Hingga Gyani memutuskan untuk mengakhiri keheningan ini dengan berkata, "Gue sama Kak Marvin nggak tau harus gimana, Yan. Waktu gue ngeliat Wita akhirnya gabung lagi sama kita, mulai ketawa, mulai ngerocos, gue rasa dia udah baik-baik aja setelah kejadian pertama—"

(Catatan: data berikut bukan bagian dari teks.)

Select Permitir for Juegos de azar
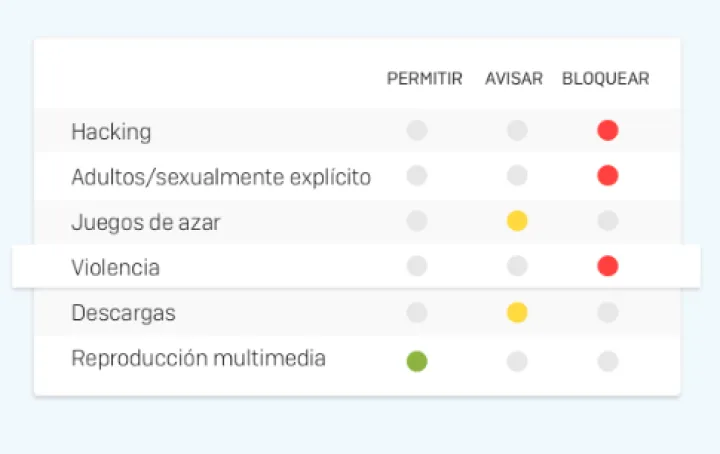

"Tapi ternyata lo salah, kan?" acap Rian seraya kepalanya menoleh pada Gyani yang mengangguk ringan. "Ternyata ini bukan pertama ya? Bodohnya lagi, kalian juga udah pada tau hubungan Brian dan Wita. Gue tau sih pasti lo berdua bingung banget harus ngapain, apalagi kalo nggak ada respons apa-apa dari Wita."

"Bener banget," acap Gyani mendadak.

"Tapi menurut gue ada baiknya kita nanyain Wita secara langsung. Kalo pun dia diam, gue juga tetap bawa ini ke kantor polisi. Gue nggak masalah harus ditahan juga karena udah mukul si bangsat. Yang penting dia ditahan bareng gue dan dia menetap lebih lama di sana. Anjirlah, gue mulai emosi lagi."

Mereka berdua kembali memakan es krim yang perlahan meleleh, mulai turun menghiasi tangan. Pandangan mereka tertuju pada lampu-lampu bangunan dan jalan yang kelihatan lebih pendek di depan sana. Tidak heran, mengingat mini market ini berada di lokasi yang sedikit lebih tinggi dari tempat lainnya. Bahkan motor Rian dipaksa untuk menanjak hingga mencapai tempat teradem di kampus tersebut.

Ya, hanya mereka berdua yang ngemper sekarang!

"Gue bakalan ngobrol sama Wita—"

"Gue aja," putus Rian, "gue bakalan ke jurusannya besok."

"Tapi lo jangan pake emosi, Yan. Atau gini deh, kita biarin Wita tenang dulu setelahnya baru kita tanyain tentang—"

"Selama si bajing loncat itu masih berkeliaran di kampus, Wita nggak bakalan tenang, Gy. Sumpah, gue kasian sama Wita."

Setelah menghabiskan es krim, Rian lantas merogoh saku celana dengan tangan yang penuh goresan akibat perkelahian tadi. Pandangan Gyani pun terus mengikuti gerakan laki-laki itu.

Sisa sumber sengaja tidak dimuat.